Rewrite the material below as a Markdown table with the columns Row and Line. Give each line its row number and leave out blank lines.
━━ Source data
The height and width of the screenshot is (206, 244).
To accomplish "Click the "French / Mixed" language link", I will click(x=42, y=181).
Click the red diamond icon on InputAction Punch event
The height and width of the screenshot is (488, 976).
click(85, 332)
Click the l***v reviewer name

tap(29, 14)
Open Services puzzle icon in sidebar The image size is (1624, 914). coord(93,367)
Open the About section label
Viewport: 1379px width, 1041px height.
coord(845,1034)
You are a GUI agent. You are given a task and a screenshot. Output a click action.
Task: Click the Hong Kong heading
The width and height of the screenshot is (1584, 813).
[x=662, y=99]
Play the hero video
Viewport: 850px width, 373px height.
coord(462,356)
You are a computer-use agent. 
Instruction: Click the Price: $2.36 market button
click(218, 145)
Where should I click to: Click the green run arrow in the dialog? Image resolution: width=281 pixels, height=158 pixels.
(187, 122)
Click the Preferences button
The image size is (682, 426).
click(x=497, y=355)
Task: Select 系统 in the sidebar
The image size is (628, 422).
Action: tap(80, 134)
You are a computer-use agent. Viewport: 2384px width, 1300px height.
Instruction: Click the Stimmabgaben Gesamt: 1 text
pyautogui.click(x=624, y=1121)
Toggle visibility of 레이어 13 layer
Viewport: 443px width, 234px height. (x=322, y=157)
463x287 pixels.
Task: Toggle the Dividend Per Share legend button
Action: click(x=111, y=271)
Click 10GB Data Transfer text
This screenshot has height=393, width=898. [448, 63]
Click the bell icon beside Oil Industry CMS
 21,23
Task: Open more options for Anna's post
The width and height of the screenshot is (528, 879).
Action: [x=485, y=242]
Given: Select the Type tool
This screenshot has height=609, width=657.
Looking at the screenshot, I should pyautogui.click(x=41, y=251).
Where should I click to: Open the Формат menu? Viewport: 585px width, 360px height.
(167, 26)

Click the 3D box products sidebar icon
━━━━
Written response.
| Row | Line |
|---|---|
| 1 | The height and width of the screenshot is (206, 244). |
| 2 | To accomplish "Click the "French / Mixed" language link", I will click(x=42, y=181). |
| 3 | Click the red diamond icon on InputAction Punch event |
| 4 | The height and width of the screenshot is (488, 976). |
| 5 | click(85, 332) |
| 6 | Click the l***v reviewer name |
| 7 | tap(29, 14) |
| 8 | Open Services puzzle icon in sidebar The image size is (1624, 914). coord(93,367) |
| 9 | Open the About section label |
| 10 | Viewport: 1379px width, 1041px height. |
| 11 | coord(845,1034) |
| 12 | You are a GUI agent. You are given a task and a screenshot. Output a click action. |
| 13 | Task: Click the Hong Kong heading |
| 14 | The width and height of the screenshot is (1584, 813). |
| 15 | [x=662, y=99] |
| 16 | Play the hero video |
| 17 | Viewport: 850px width, 373px height. |
| 18 | coord(462,356) |
| 19 | You are a computer-use agent.  |
| 20 | Instruction: Click the Price: $2.36 market button |
| 21 | click(218, 145) |
| 22 | Where should I click to: Click the green run arrow in the dialog? Image resolution: width=281 pixels, height=158 pixels. |
| 23 | (187, 122) |
| 24 | Click the Preferences button |
| 25 | The image size is (682, 426). |
| 26 | click(x=497, y=355) |
| 27 | Task: Select 系统 in the sidebar |
| 28 | The image size is (628, 422). |
| 29 | Action: tap(80, 134) |
| 30 | You are a computer-use agent. Viewport: 2384px width, 1300px height. |
| 31 | Instruction: Click the Stimmabgaben Gesamt: 1 text |
| 32 | pyautogui.click(x=624, y=1121) |
| 33 | Toggle visibility of 레이어 13 layer |
| 34 | Viewport: 443px width, 234px height. (x=322, y=157) |
| 35 | 463x287 pixels. |
| 36 | Task: Toggle the Dividend Per Share legend button |
| 37 | Action: click(x=111, y=271) |
| 38 | Click 10GB Data Transfer text |
| 39 | This screenshot has height=393, width=898. [448, 63] |
| 40 | Click the bell icon beside Oil Industry CMS |
| 41 |  21,23 |
| 42 | Task: Open more options for Anna's post |
| 43 | The width and height of the screenshot is (528, 879). |
| 44 | Action: [x=485, y=242] |
| 45 | Given: Select the Type tool |
| 46 | This screenshot has height=609, width=657. |
| 47 | Looking at the screenshot, I should pyautogui.click(x=41, y=251). |
| 48 | Where should I click to: Open the Формат menu? Viewport: 585px width, 360px height. |
| 49 | (167, 26) |
| 50 | Click the 3D box products sidebar icon |